### Merging Two Sorted Linked Lists using Java

Merging two sorted linked lists is a classic computer science problem often asked during technical interviews. The challenge is to combine the two lists into a single, sorted linked list without using any extra space.

# How the Algorithm Works

Two Pointers: We'll have two pointers, one for each list.

Compare: At each step, compare the current nodes of both lists and pick the node with the smaller value.

Move Forward: Move the pointer of the list from which the node was chosen to the next node.

Resulting List: The resulting list is constructed by combining the nodes in the required order.

Let's implement the Java program for the same.
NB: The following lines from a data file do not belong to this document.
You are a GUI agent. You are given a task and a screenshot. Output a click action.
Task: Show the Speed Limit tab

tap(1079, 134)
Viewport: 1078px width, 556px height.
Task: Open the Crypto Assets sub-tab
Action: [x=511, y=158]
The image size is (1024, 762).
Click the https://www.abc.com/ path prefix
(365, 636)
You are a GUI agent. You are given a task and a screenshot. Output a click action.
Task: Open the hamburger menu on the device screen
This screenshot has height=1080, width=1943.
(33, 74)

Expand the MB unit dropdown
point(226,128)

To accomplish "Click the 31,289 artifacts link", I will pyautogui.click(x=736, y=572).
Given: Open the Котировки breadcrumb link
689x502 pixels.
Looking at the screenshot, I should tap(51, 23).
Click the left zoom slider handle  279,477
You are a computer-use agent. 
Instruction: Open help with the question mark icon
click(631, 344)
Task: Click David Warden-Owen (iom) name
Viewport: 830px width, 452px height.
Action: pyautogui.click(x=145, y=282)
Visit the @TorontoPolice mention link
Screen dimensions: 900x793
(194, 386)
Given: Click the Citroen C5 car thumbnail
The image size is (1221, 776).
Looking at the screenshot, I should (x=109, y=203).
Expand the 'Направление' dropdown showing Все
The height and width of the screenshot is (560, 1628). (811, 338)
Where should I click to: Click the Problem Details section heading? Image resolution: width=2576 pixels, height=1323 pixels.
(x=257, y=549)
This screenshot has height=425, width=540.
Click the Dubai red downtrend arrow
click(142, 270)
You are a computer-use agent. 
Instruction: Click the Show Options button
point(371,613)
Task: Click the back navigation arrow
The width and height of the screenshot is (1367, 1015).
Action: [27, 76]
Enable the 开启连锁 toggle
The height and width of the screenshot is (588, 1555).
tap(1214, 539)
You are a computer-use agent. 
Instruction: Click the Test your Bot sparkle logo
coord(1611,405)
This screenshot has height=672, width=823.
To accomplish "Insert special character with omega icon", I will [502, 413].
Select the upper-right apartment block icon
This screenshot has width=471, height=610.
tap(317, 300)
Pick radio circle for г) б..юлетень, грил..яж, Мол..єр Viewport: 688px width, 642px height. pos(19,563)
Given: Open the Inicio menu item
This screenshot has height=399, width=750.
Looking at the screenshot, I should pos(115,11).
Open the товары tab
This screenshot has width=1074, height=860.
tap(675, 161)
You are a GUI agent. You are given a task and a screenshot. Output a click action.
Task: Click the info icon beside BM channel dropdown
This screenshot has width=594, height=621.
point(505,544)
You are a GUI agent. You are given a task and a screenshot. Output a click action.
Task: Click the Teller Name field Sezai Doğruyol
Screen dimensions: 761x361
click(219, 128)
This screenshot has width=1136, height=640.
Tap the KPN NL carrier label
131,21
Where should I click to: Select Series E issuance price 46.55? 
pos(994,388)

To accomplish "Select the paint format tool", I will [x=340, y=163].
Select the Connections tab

# Java Program for Merging Two-Sorted Linked Lists

``````class Node {
int data;
Node next;

Node(int data) {
this.data = data;
this.next = null;
}
}

public class SortedListMerger {

public static Node mergeSortedLists(Node l1, Node l2) {
if (l1 == null) return l2;
if (l2 == null) return l1;

// Initialize mergedList with a dummy node.
Node dummy = new Node(-1);
Node current = dummy;

while (l1 != null && l2 != null) {
if (l1.data < l2.data) {
current.next = l1;
l1 = l1.next;
} else {
current.next = l2;
l2 = l2.next;
}
current = current.next;
}

// If l1 is not exhausted, add remaining nodes of l1.
if (l1 != null) {
current.next = l1;
}

// If l2 is not exhausted, add remaining nodes of l2.
if (l2 != null) {
current.next = l2;
}

return dummy.next;  // Return next of dummy to skip the dummy node.
}

public static void main(String[] args) {
Node l1 = new Node(1);
l1.next = new Node(3);
l1.next.next = new Node(5);

Node l2 = new Node(2);
l2.next = new Node(4);
l2.next.next = new Node(6);

Node mergedList = mergeSortedLists(l1, l2);

System.out.println("Merged List:");
while (mergedList != null) {
System.out.print(mergedList.data + " ");
mergedList = mergedList.next;
}
}
}
``````

## Output:

``````Merged List:
1 2 3 4 5 6``````

## Explanation:

We start by defining our linked list's basic structure using the Node class.

The mergeSortedLists function handles the merging. It starts by checking edge cases - if either of the lists is null.

The dummy node acts as a placeholder to start building our merged list. This is helpful, so we don't have to handle the special case of initializing the head of the merged list.

As we iterate over l1 and l2, we determine which node should come next in the merged list based on the current nodes' values in l1 and l2. The current pointer keeps track of the last node in our merged list.

After processing all elements from either l1 or l2, we might still have some nodes left in one of the original lists. We append these remaining nodes to our merged list.

In the main method, we test our merging function. The merged list contains elements from both l1 and l2 in sorted order.

This efficient solution ensures that each node is processed once, making it a linear time O(n) algorithm, where n is the total number of nodes in both linked lists combined.